Abstract Modelling spatio‐temporal changes in species abundance and attributing those changes to potential drivers such as climate, is an important but difficult problem. The standard approach for incorporating climatic variables into such models is to include each weather variable as a single covariate, whose effect is expressed through a low‐order polynomial or smoother in an additive model. This, however, confounds the spatial and temporal effects of the covariates. We developed a novel approach to distinguish between three types of change in any particular weather covariate. We decomposed the weather covariate into three new covariates by separating out temporal variation in weather (averaging over space), spatial variation in weather (averaging over years) and a space–time anomaly term (residual variation). These three covariates were each fitted separately in the models. We illustrate the approach using generalized additive models applied to count data for a selection of species from the UK's Breeding Bird Survey, 1994–2013. The weather covariates considered were the mean temperatures during the preceding winter and temperatures and rainfall during the preceding breeding season.

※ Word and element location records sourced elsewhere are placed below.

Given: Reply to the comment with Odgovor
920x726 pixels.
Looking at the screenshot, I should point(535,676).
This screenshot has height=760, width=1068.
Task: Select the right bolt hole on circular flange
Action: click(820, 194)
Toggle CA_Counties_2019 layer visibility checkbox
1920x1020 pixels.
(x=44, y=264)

We compare models that include these covariates directly with models including decomposed components of the same covariates, considering both linear and smooth relationships. The lowest QAIC values were always associated with a decomposed weather covariate model. Different relationships between counts and the three new covariates provided strong evidence that the effects of changes in covariate values depended on whether changes took place in space, in time, or in the space–time anomaly. These results promote caution in predicting species distribution and abundance in future climate, based on relationships that are largely determined by environmental variation over space. Our methods estimate the effect of temporal changes in weather, while accounting for spatial effects of long‐term climate, improving inference on overall and/or localized effects of climate change. With increasing availability of large‐scale datasets, need is growing for appropriate analytical tools. The proposed decomposition of the weather variables represents an important advance by eliminating the confounding issue often inherent in analyses of large‐scale datasets.